In some ways the similarities are obvious.
There is the sense of a war entered into under false pretences.
There is the feeling of being bogged down in a conflict with no obvious end in sight.
And, just as in Vietnam, there is the fear that the very nature of the conflict has been misunderstood.
For a long time President George Bush refused to accept that there was any comparison between Iraq and Vietnam.
In April 2004, for example, he insisted that any analogy between the two conflicts was "false" and that making such comparisons sent the wrong message both to US troops and to enemies of the US.
But in August of this year Mr Bush changed his tune.
Speaking to a veterans' organisation in Kansas City he said one unmistakeable legacy of Vietnam was that "the price of America's withdrawal was paid by millions of innocent citizens".
Their agony, he said, "would add to our vocabulary new terms like 'boat-people', 're-education camps' and 'killing fields'".
Robert Dallek, one of the country's pre-eminent historians, told me that when he listened to Mr Bush's speech he thought it "an abuse of history".
Mr Bush, he said, had "avoided using the Vietnam analogy for a very long time because he didn't want to invoke memories of a failed war".
But now he was seeking to use Vietnam against critics of the Iraq war by saying that if the US rushed to leave Iraq, the consequences could be similar to the mayhem that afflicted Cambodia and Vietnam.
This, Mr Dallek said, was simply "a false analogy".
Leslie Gelb put it rather nicely.
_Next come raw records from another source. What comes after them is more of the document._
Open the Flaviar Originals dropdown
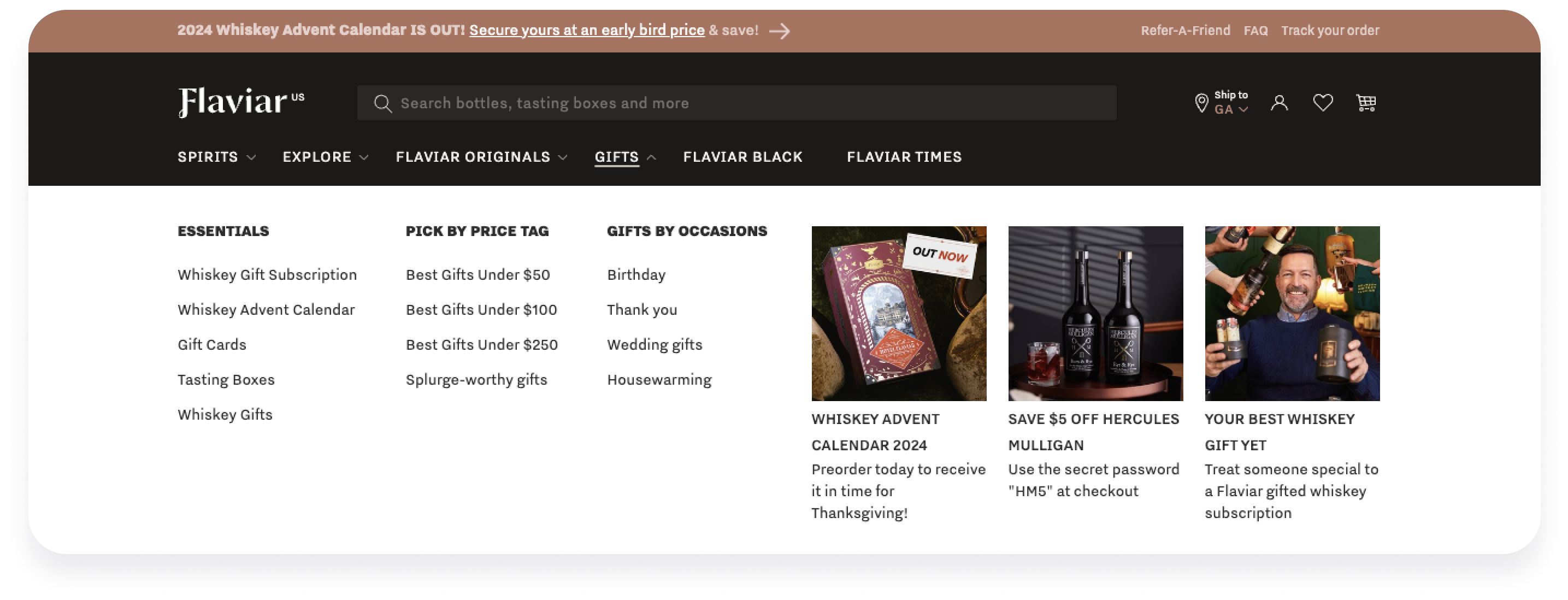 point(481,157)
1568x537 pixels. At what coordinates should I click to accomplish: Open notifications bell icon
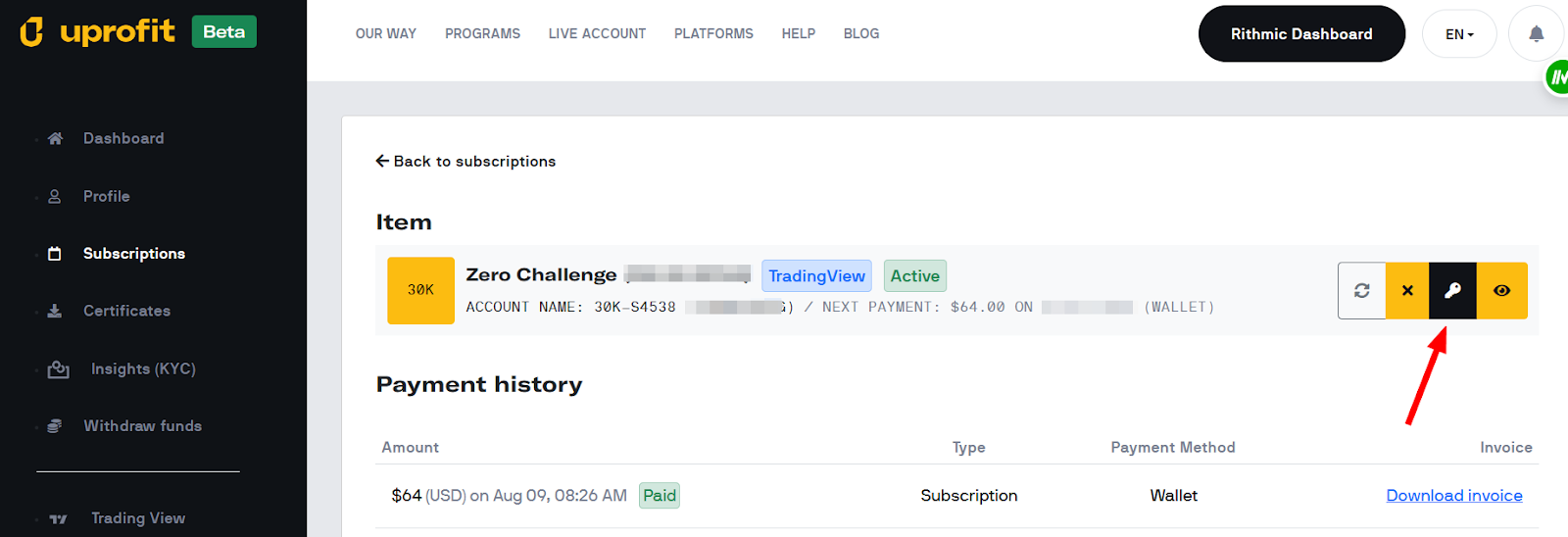(1537, 34)
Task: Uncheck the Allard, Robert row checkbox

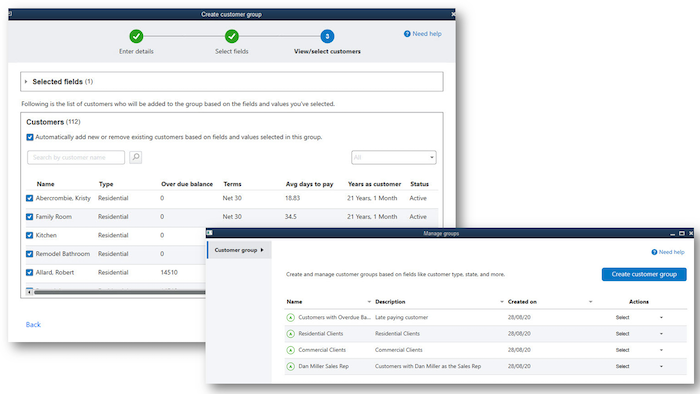Action: click(x=29, y=272)
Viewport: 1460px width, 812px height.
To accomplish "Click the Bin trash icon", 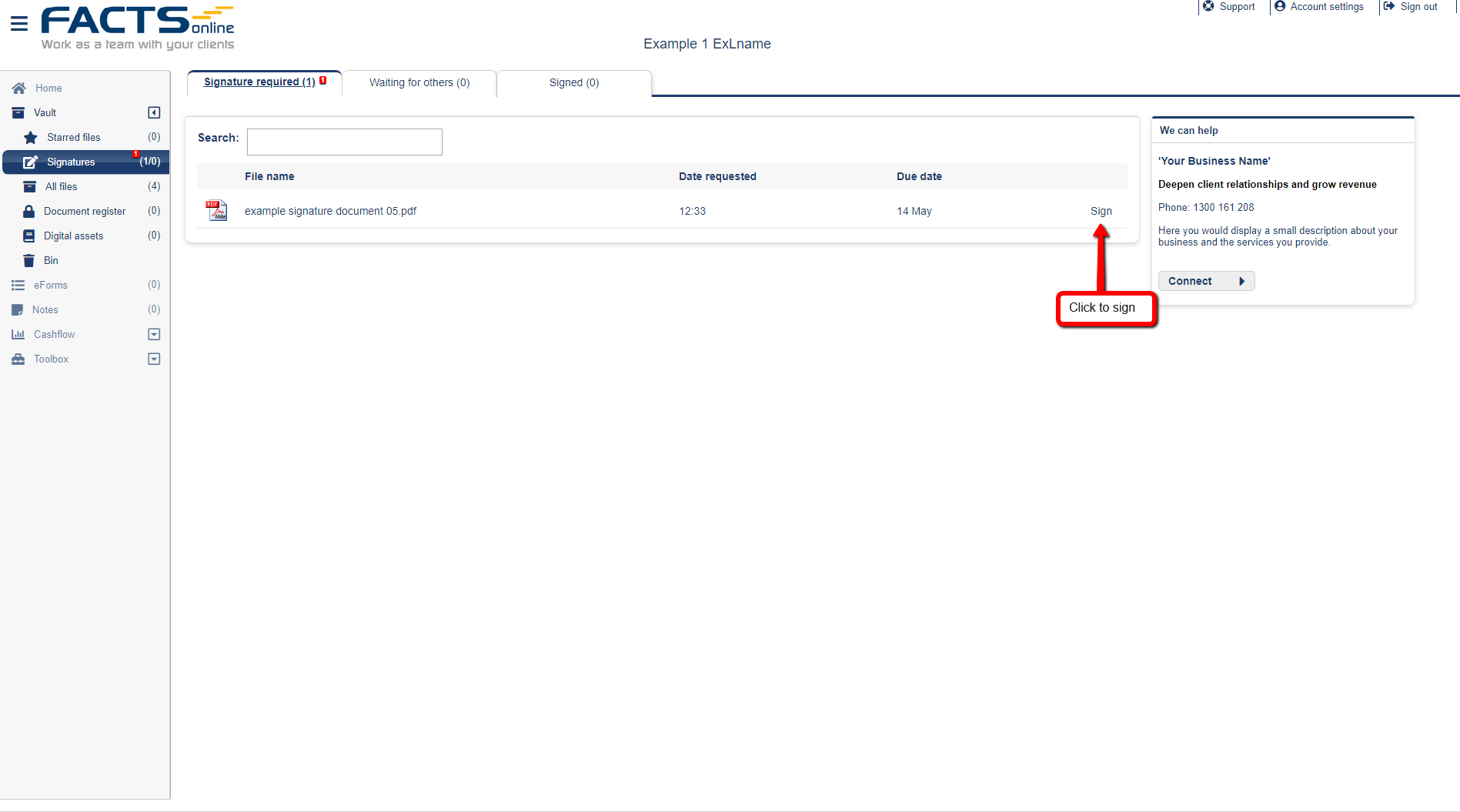I will click(29, 260).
A Pentagon official during the Vietnam era and now president emeritus of the Council on Foreign Relations in New York, he told me that Iraq is not Vietnam but that "history is intent on harnessing them together".
Vietnam, he says, "is the most significant historical comparison to what the United States is going through now, so it was inevitable that this would be the touchstone."
So what then was the real impact of the Vietnam War on the US?
The conflict in South-East Asia came at a time of much greater turmoil - the struggle for civil rights, for women's rights and for the creation of a more open, liberal society.
It had a dramatic impact on US politics.
The crunch came amid violent scenes at the Democratic Party's convention in Chicago during the election year of 1968.
Veteran political analyst David Gergen says, "Vietnam effectively splintered the Democrats; destroying the consensus within the party on international affairs".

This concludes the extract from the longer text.